[SOLVED] MSI X470 Carbon Gaming Pro SR-IOV woes

I have a Dell-branded I350-T4 I want to run VFs on and pass them through to my pfSense VM.

IOMMU is enabled in the linux commandline and all that stuff. I used this guide as reference: [Tutorial] Enabling SR-IOV for Intel NIC (X550-T2) on Proxmox 6 : Proxmox

TL;DR: The card freezes when I attempt to enable VFs.

Backstory:
This motherboard was sold as bricked and revived by hardware bios flashing. I thought it would work nicely as a replacement for my old ASRock B350m Pro4. This one has a newer chipset and 8 sata ports instead of 4, which is nice for future NASing.

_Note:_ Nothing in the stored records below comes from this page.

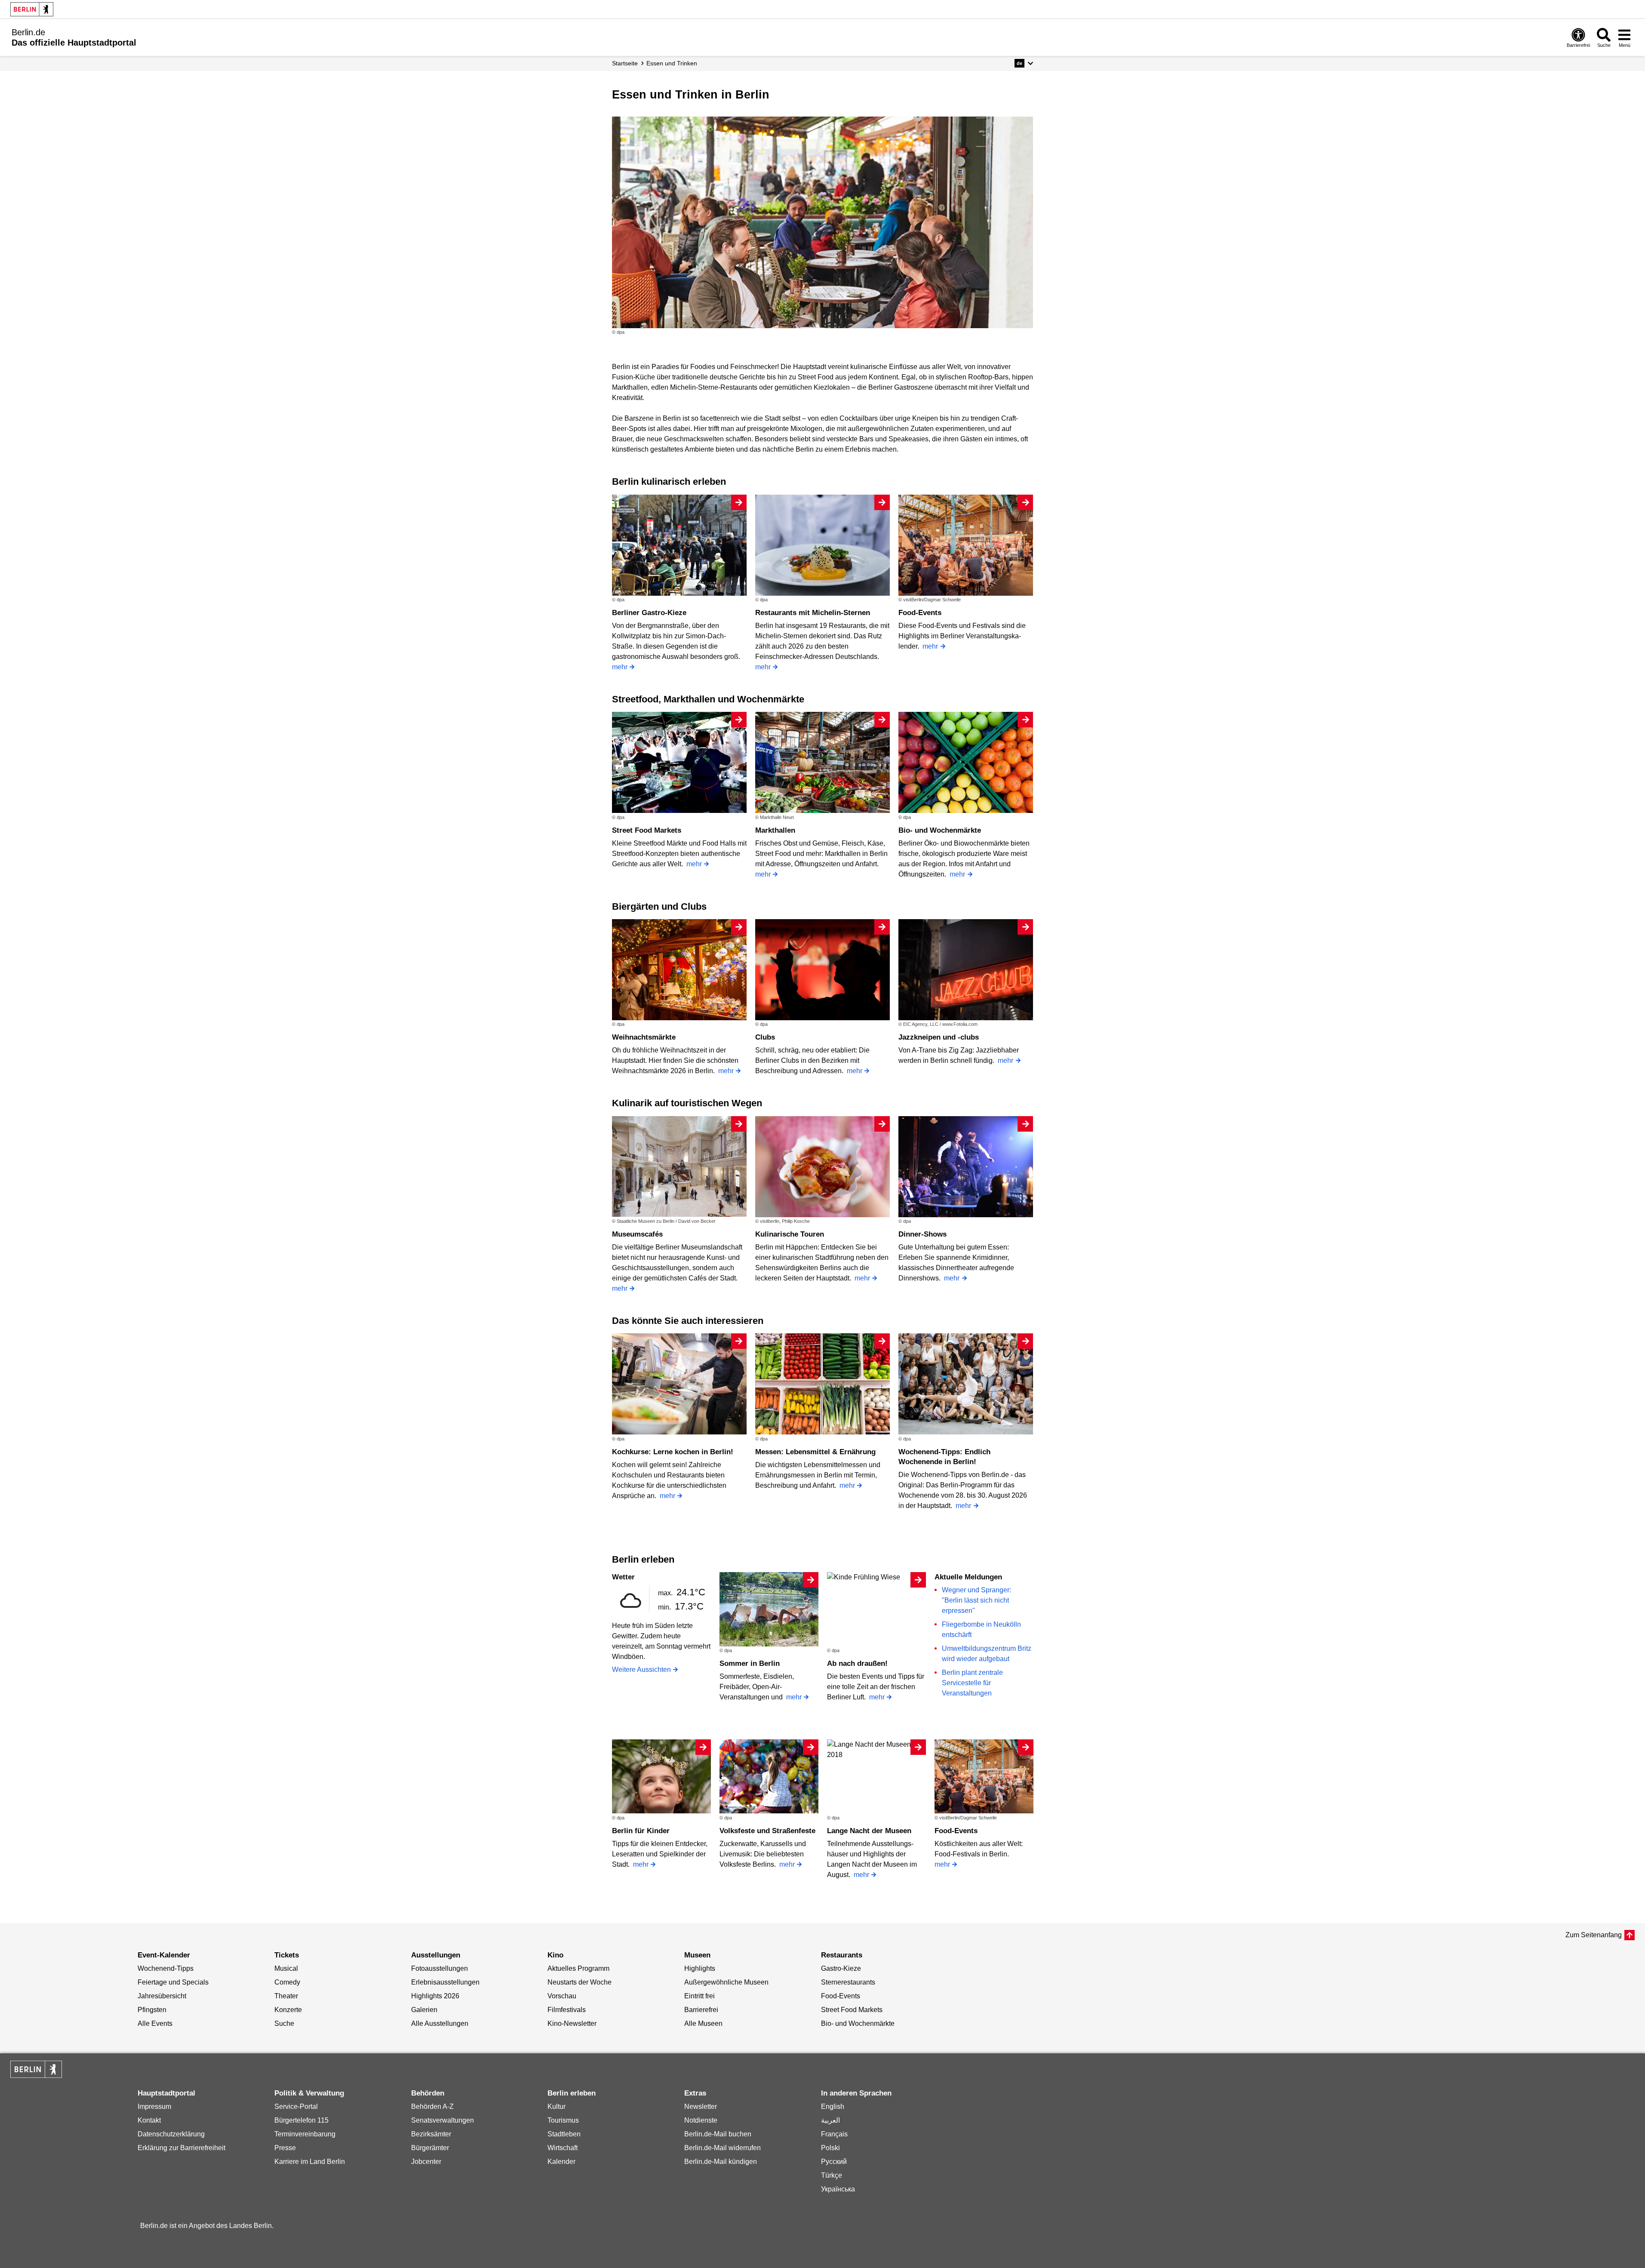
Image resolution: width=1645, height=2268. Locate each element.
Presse (285, 2147)
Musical (286, 1968)
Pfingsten (152, 2009)
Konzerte (288, 2009)
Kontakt (149, 2120)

To my disappointment neither SR-IOV or AMD CBS were visible in the BIOS (they are both present in the cheaper B350M).

Being a certified destroyer of electronics and kinda bored I took to the internet to mod the bios to enable the SR-IOV menu. Forum user genius239 at win-raid.com helped me out with enabling the hidden “Advanced” menu in the bios, but I still couldn’t find PCIE ARI, which is under AMD CBS.
I fired up a hex editor and looked at some AMD CBS enablement mods 1usmus did for X370 boards and repeated the step for this one. And after nulling 32 bytes in what I assume is a “hidden items” list my bios now has both CBS and PBS.

The problem at hand:
I enabled PCIE ARI and IOMMU and SR-IOV and the card just freezes when I attempt to enable VFs. DMESG prints a stackdump from the igb driver complaining about “resetting PF”.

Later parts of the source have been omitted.